Data Protection
Data Protection
I have the plan to optimize our SQL Server 2008 High Availability with Snapmanager for SQL. The idea is that the SQL Server runs as a VM on a VMDK over NAS(OS, SQL Server, System Databases) and the user databases are located on LUNs. So we would take a snapshot with Snapmanager for VMware to recover the System(OS, SQL, System DBs) and snapmirror this to the other Volume on DR Site. Also we would take SQL Snapshots with Snapmanager for SQL and mirror(snapmirror) the LUNs to the DR Site. The intention is that we don't need two SQL Servers (with all jobs etc.). Currently we are using a SQL Mirror solution.
I have attached a file that describes my idea more precisely. Is this a useful concept?
The problem is SMSQL and SMVI interfere each other.
The following error occurs in windows event log when i take a snapshot with SMVI after i took a snapshot with SMSQL:
The default transaction resource manager on volume \\?\Volume{df094da9-87d0-11e2-95dd-005056b26dac} encountered a non-retryable error and could not start. The data contains the error code.

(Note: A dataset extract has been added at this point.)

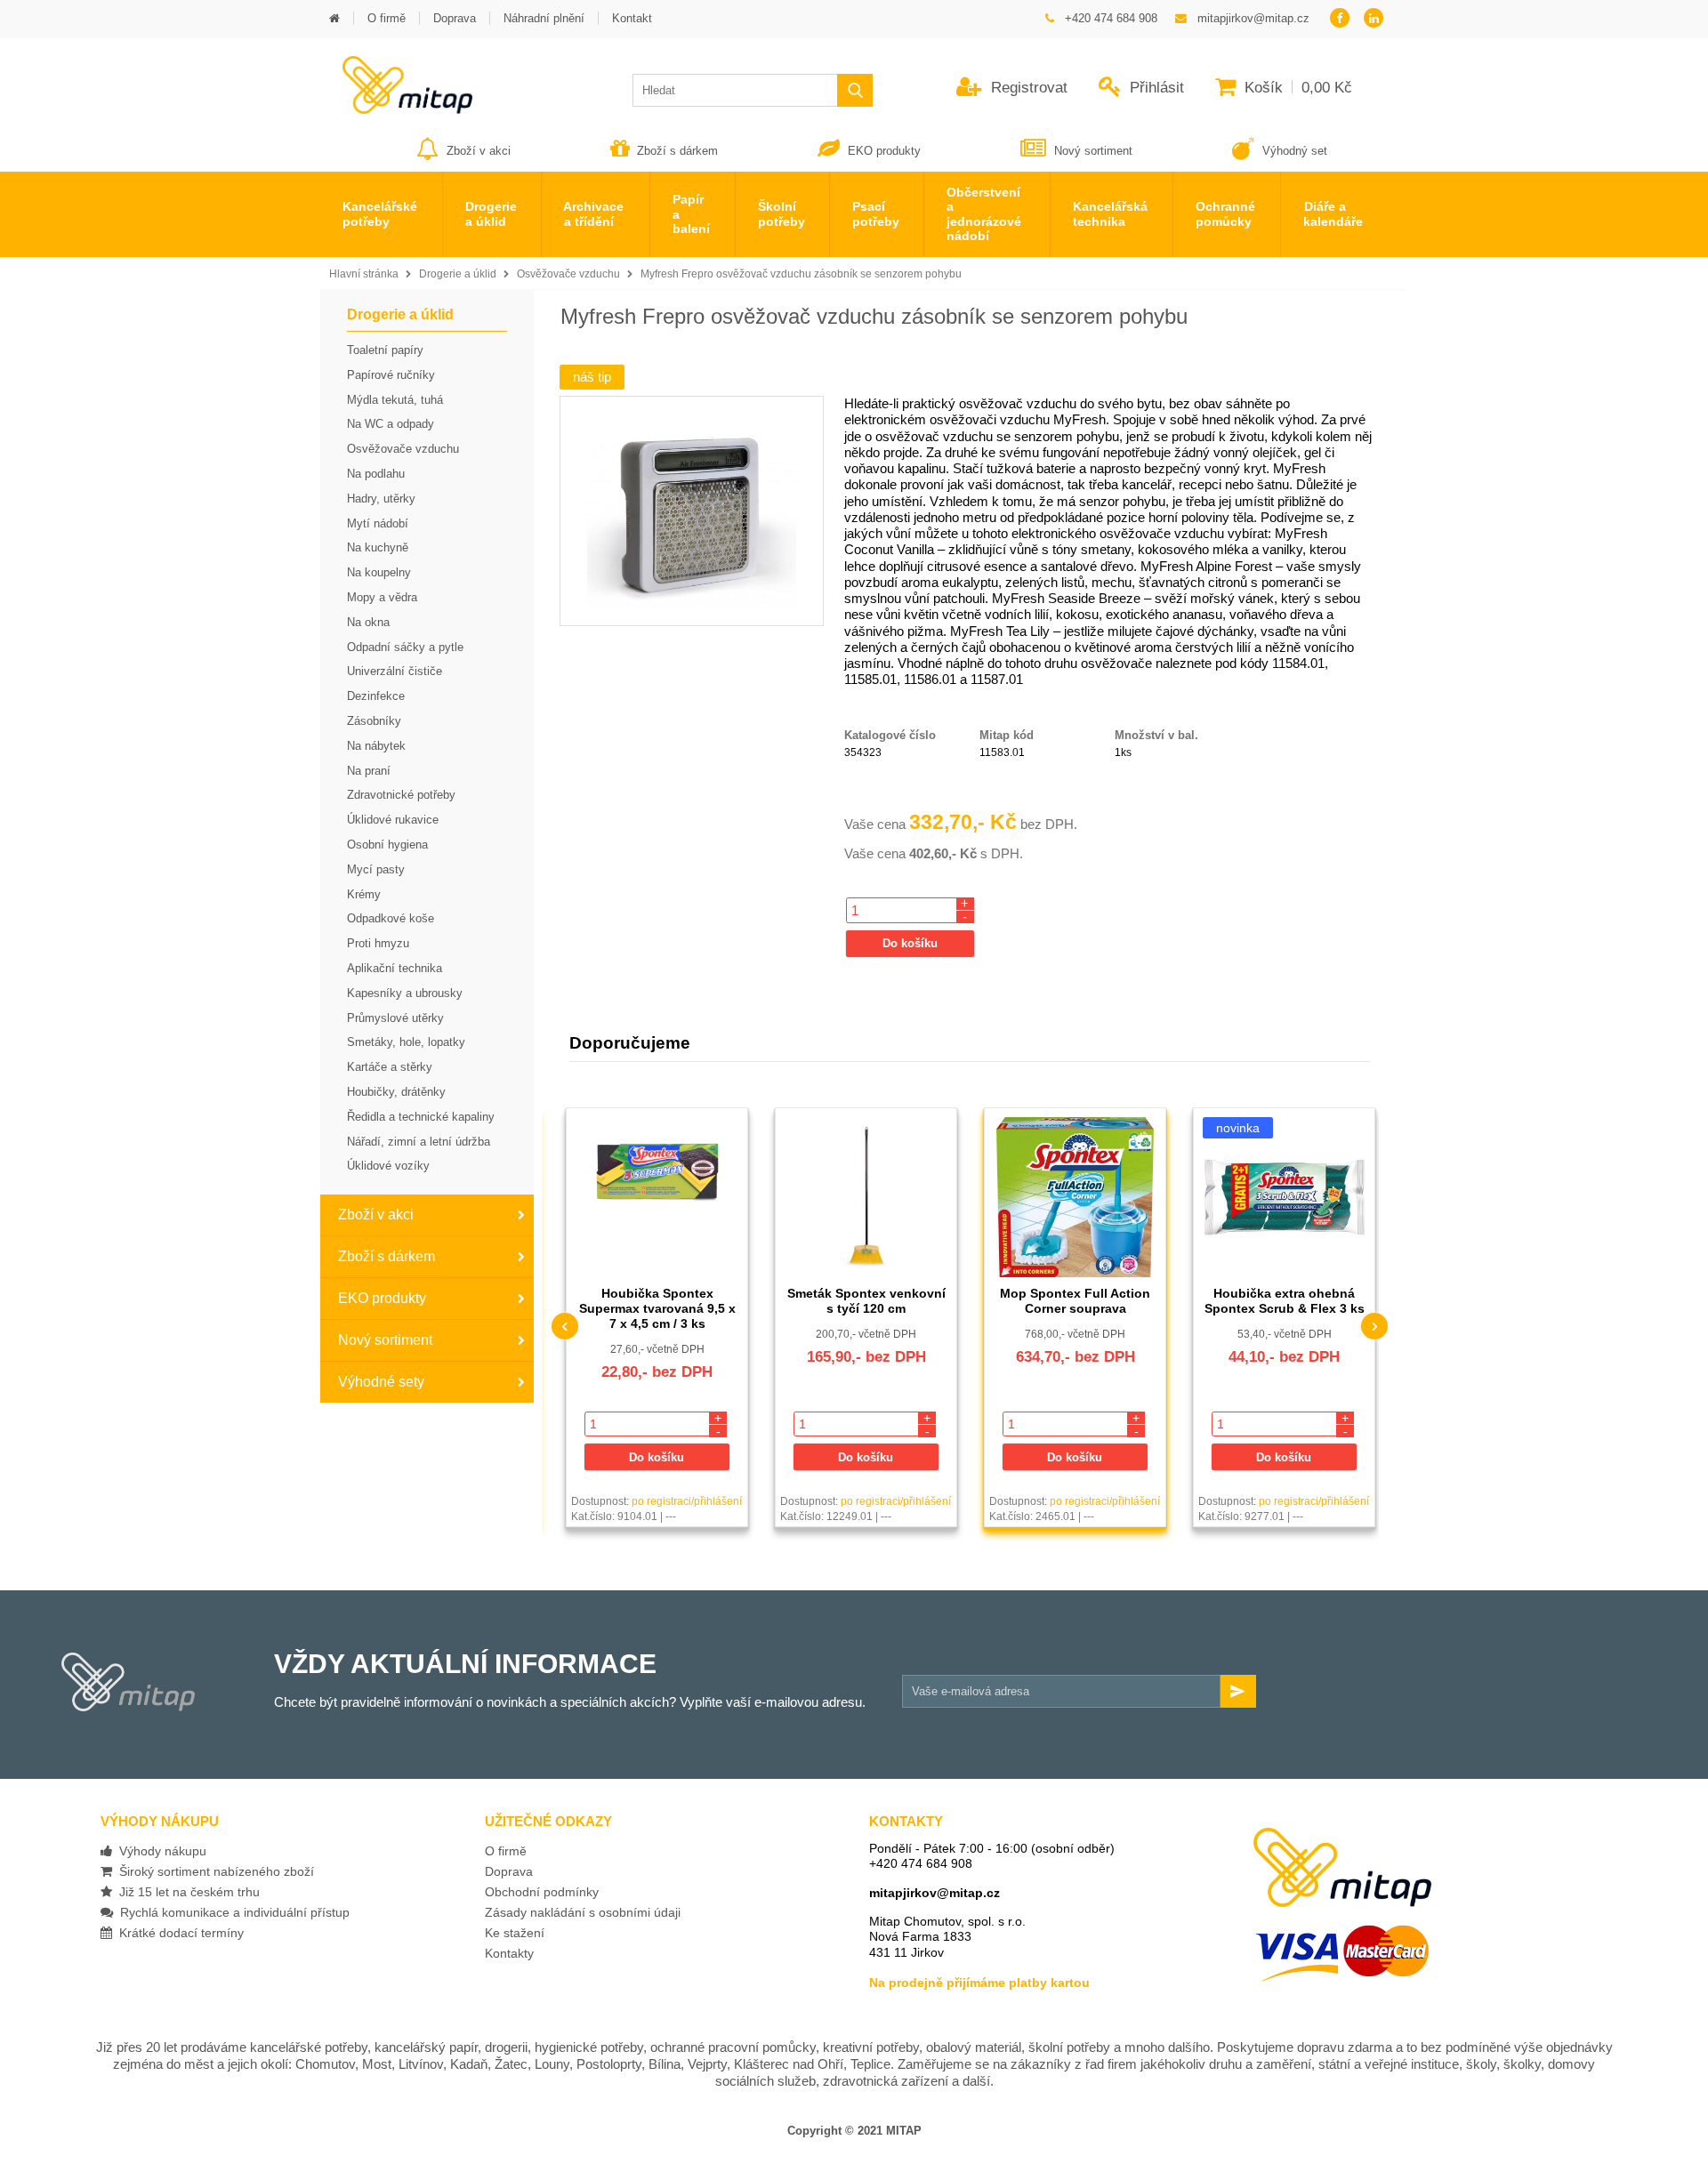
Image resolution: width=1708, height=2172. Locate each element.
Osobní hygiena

I have been working on a similar design for my company. I have found work arounds for most, but not all, of the issues. In my environment, I could not take a snapshot from SMVI and SMSQL at the same time either. For us, the SMVI would work, but then SMSQL would see another type of snapshot and fail. To get around that, I had to script a "consolidate snapshots" command on the SMVI side for the OS drive.
Where I am stuck is actually using the snapmirrored volumes. I can mount the mirrored volumes at the hot DR site, but the more heavily used DB's show as "SUSPECT". I have created a script to use in SMVI instead of the prebuilt GUI that gracefully stops the SQL services, suspends the VM, then does the OS volume snap, then restarts it all. Still have the SUSPECT DB's.

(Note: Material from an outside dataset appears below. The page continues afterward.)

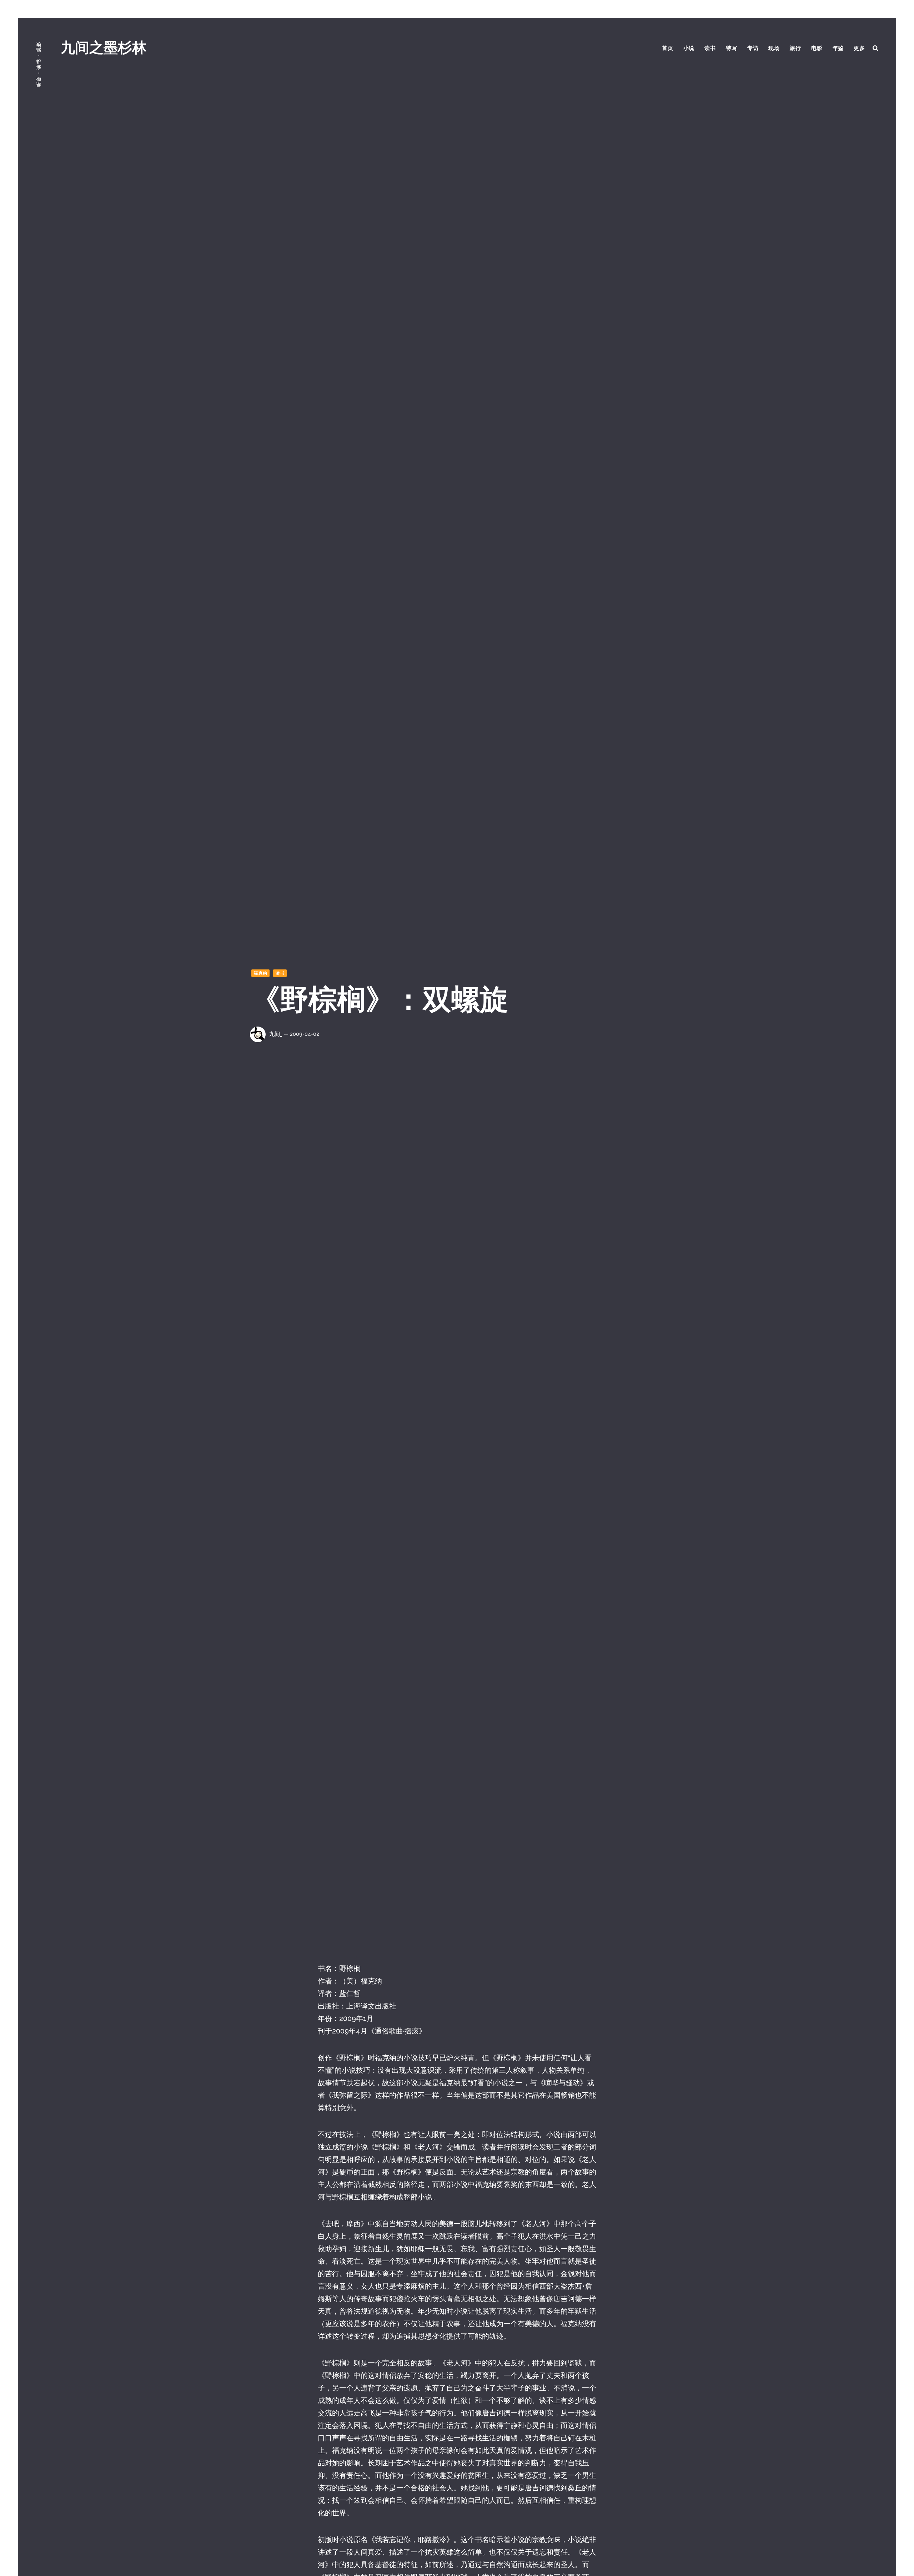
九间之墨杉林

Maybe someone smarter than I can suggest a workable solution.
Ok, since no one else has responded here, I will make an attempt. First off, if you haven't already, I would suggest you both take a look at TR-4003. It explains the basic overview of our support for SQL in ESX. I would also suggest that you do not put your user databases on the same NetApp Volume as your OS, SQL Binaries, and system databases. I imagine this is why SMVI and SMSQL are "fighting" over snapshots. It is also important to note that VM Snapshots are typically not application (SQL) consistent which may explain why you are getting suspect databases when you attempt to restore. If you restore from a snapshot created by SMSQL, your databases will have been put into a consistent state and your .mdf and .ldf files verified good. When you mount the mirrored volume, are you mounting the snapmirror snapshot, or the snapshot created by SMSQL? Is your mirror being initiated by SMSQL or some other process?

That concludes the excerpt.